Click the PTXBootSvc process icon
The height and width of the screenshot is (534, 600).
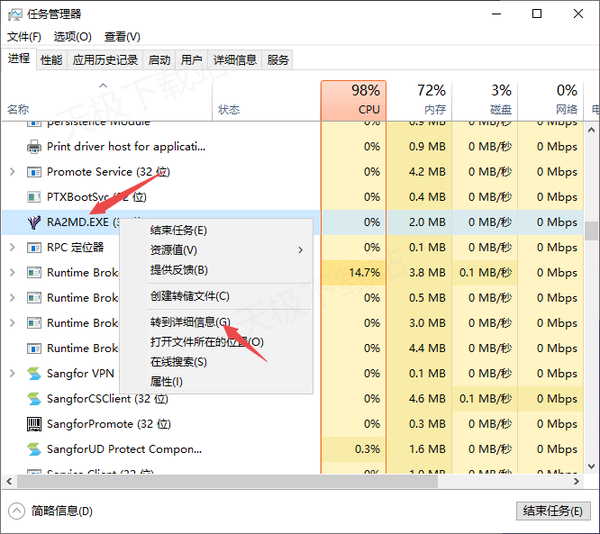35,197
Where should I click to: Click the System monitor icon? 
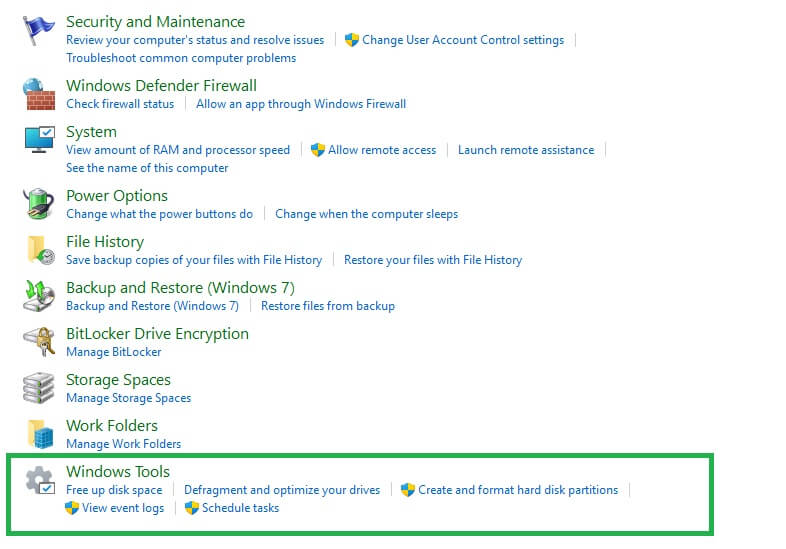tap(39, 141)
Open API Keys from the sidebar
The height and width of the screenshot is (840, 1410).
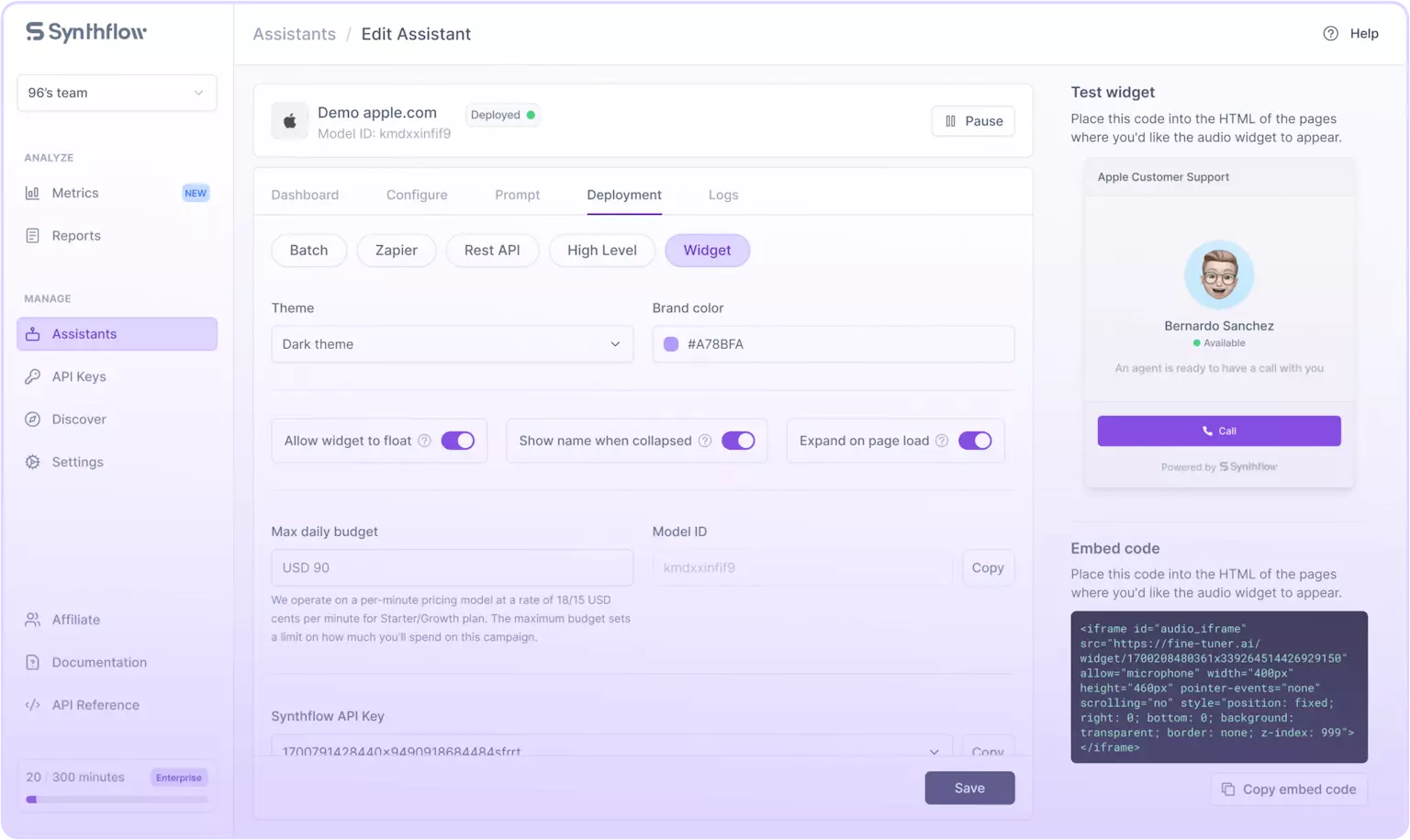(x=31, y=376)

◆ Task brief:
Repeat exactly the lines from the one containing "Where should I" through the last line of the records above, both included, and leave out the pictures.

◆ Exercise solution:
Where should I click to: Click the System monitor icon? 
tap(39, 141)
Open API Keys from the sidebar
The height and width of the screenshot is (840, 1410).
(x=31, y=376)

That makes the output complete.